So we did what the average American would do and took out a loan to buy a car. It was a good and safe car, but more than we could afford from the money we had saved. It was a 5 year loan. Pretty low interest rate. So as far as loans go, not a bad deal. However, over the life of the loan, we ended up paying more than $2,000 in interest on the loan. We could have more than fixed the Sundance for that $2,000. And that doesn’t include the principal.
When we finally paid off the loan, I posted on Facebook, “Finally chewed my leg out of that bear trap.” And that is what it felt like. It felt like we were chained to this thing, and every payment we made, it was like giving away another little piece of our soul. We will never take out another car loan again.
And that’s just a car loan, think about how much money has been given in interest to credit card and mortgage companies! Ouch!

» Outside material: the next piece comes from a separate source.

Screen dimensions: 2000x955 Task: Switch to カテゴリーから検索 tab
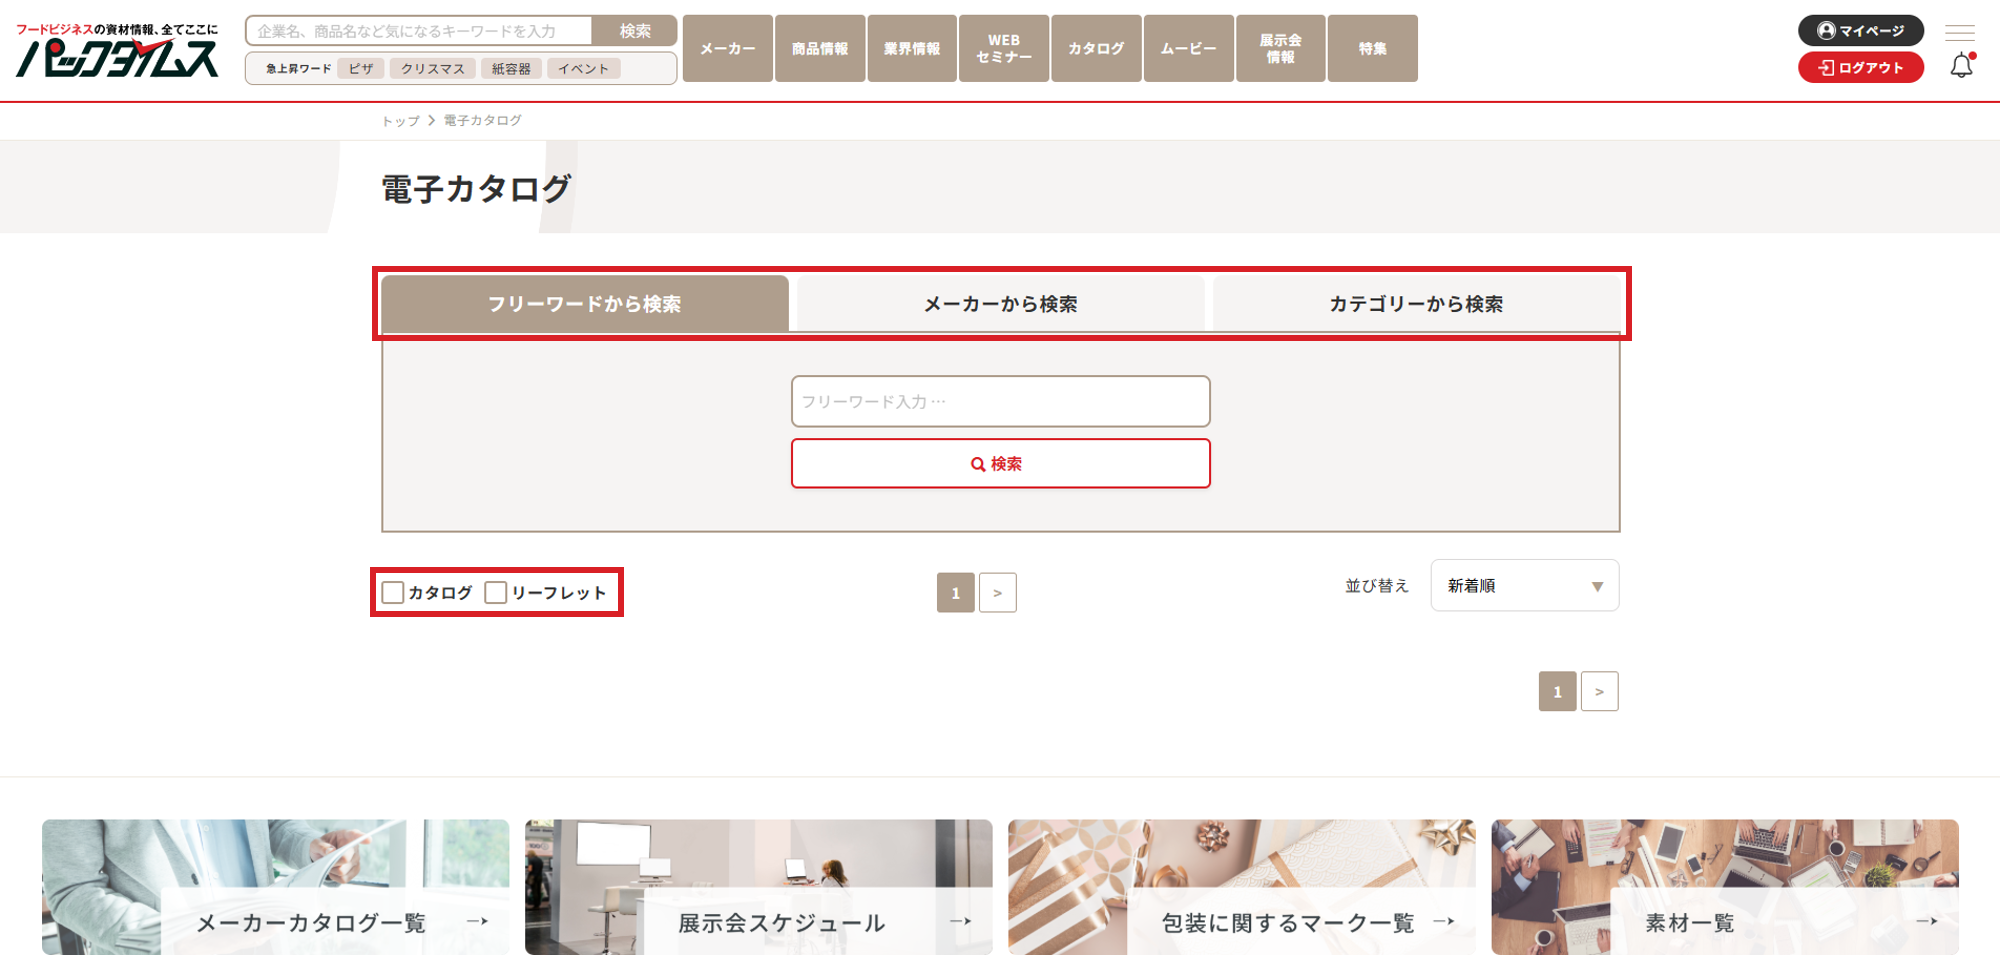tap(1415, 304)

My child, if you have made a pledge for your neighbor,
and have become a guarantor for a stranger,
if you have been ensnared by the words you have uttered,
and have been caught by the words you have spoken,
then, my child, do this in order to deliver yourself,
because you have fallen into your neighbor’s power:
go, humble yourself,
and appeal firmly to your neighbor.
Permit no sleep to your eyes
or slumber to your eyelids.
Deliver yourself like a gazelle from a snare,
and like a bird from the trap of the fowler.
Just look at the intensity with which we are supposed to go after this problem of debt in our lives! The wise old sage giving this advice didn’t say, just go about your normal routine and eventually it will take care of itself. Keep making the minimum monthly payments, and eventually you’ll be fine. Keep spending more than you make, and eventually it will all balance out.
No, he used intense language. “Humble yourself.” “Appeal firmly.” “Permit no sleep to your eyes or slumber to your eyelids.” “Deliver yourself like a gazelle from a snare and like a bird from a trap.”
He uses such intense language, that you would think your very life depended on getting free. I’ll be honest with you, we’re not debt free. We had just come up with a plan for attacking our debt when I first got cut to part time. I deeply wish we had gotten after this earlier. Then things wouldn’t feel quite as desperate as they do now. You can be sure, that we will get this taken care of as soon as I have a job. I hope you will find your freedom from debt as soon as you possibly can.
Attack your debt. As Dave Ramsey would say, attack it with gazelle-like intensity. Chew your leg out of the bear trap. You might limp, but at least you’ll be free!